The approach taken by EU leaders "could not and will not survive" a UK vote to leave which would "strengthen and liberate" those across the EU fighting for powers to be returned, he said.
But former Conservative Attorney General Dominic Grieve told the BBC's Radio 4 Today that Mr Gove's arguments were "unfounded and untenable".
He said the justice secretary was "labouring under a very serious misunderstanding" of the way the EU works, and had a track record in the referendum debate of "coming out with statements which simply don't bear proper scrutiny".
'Period of uncertainty'
And Chancellor George Osborne told MPs that it was an "internationally accepted principle" that EU members cannot have access to the single market without accepting the free movement of people across the union.
However Mr Gove laughed off Conservative tensions when asked whether he was offended by Mr Osborne's description of the Leave campaign's arguments as "economically illiterate".
"No.
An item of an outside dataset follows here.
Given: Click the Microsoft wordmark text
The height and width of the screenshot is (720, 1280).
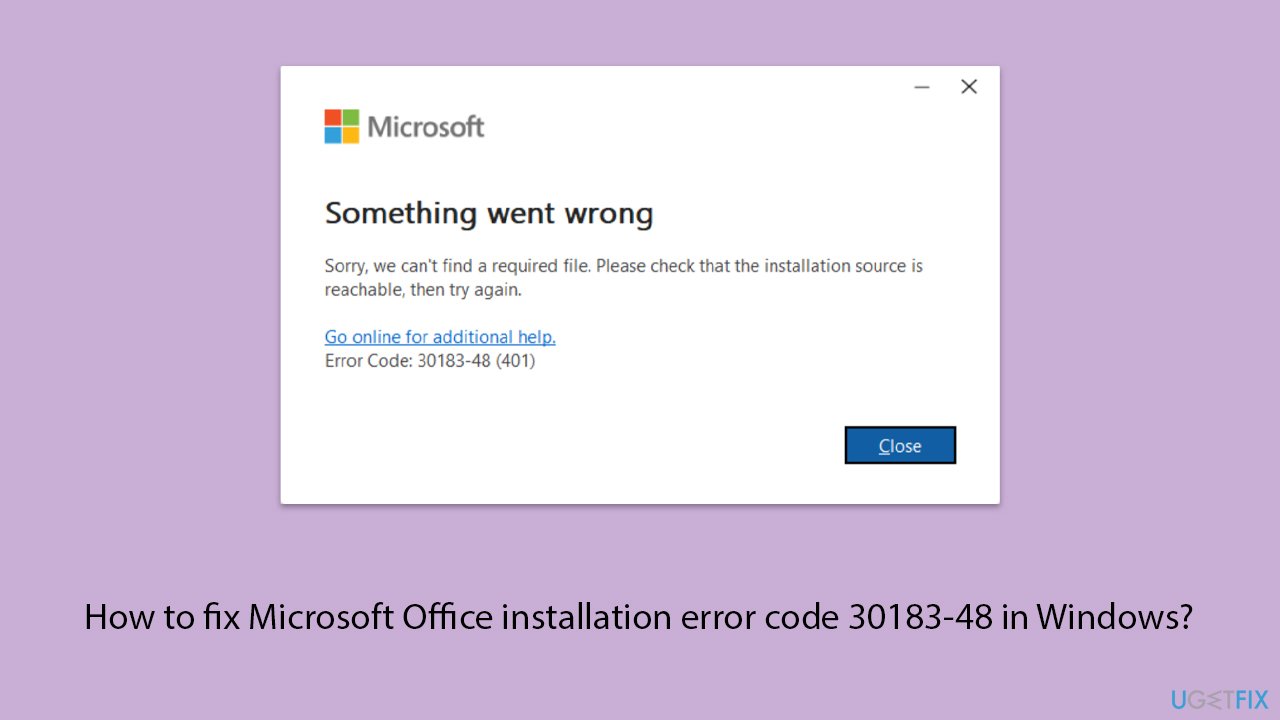Looking at the screenshot, I should coord(427,126).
George has called me much worse in private and in public," he replied.
Responding to Mr Gove's comments, MP Alan Johnson, chairman of Labour's In campaign, accused him of wanting to "wish away reality" but and leaving the EU "will hurt our economy".
"The fact is Britain is better off remaining in the EU and no amount of false promises and bluster from the Leave camp can change that," he added.
Analysis by the Treasury released on Monday warned that the UK economy could be 6% smaller by 2030 by leaving the EU rather than staying, and chancellor George Osborne said this would mean a £36bn hole in the public finances.
'Too interfering'
Giving evidence to the House of Lords Economic Affairs Committee, Bank of England Governor Mark Carney said he thought the report's "broad approach, to me, makes sense" but that it was not an "economic forecast" like those provided by the Office for Budget Responsibility.
He said a vote to Leave "might result in an extended period of uncertainty about the economic outlook" which would be likely to affect demand in the short term and could affect the supply side economy.
But the Leave camp - whose backers also include Mayor of London Boris Johnson and UKIP leader Nigel Farage - say the Treasury report's projections are based on assumptions that net migration to Britain, currently more than 300,000 a year, would remain well above the 100,000 target in the coming years - levels which, they say, are unsustainable.
Meanwhile, the president of the European Commission has said the EU is "interfering" in too many aspects of its residents' private lives.
Jean-Claude Juncker told a meeting of the Council of Europe that the European project had "lost part of its attractiveness" but the EU's executive arm was taking steps to address it.
"I think one of the reasons why European citizens are stepping away from the European project is due to the fact that we are interfering in too many domains of their private lives and in too many domains where member states of the European Union are better placed to take action and to pass through legislation."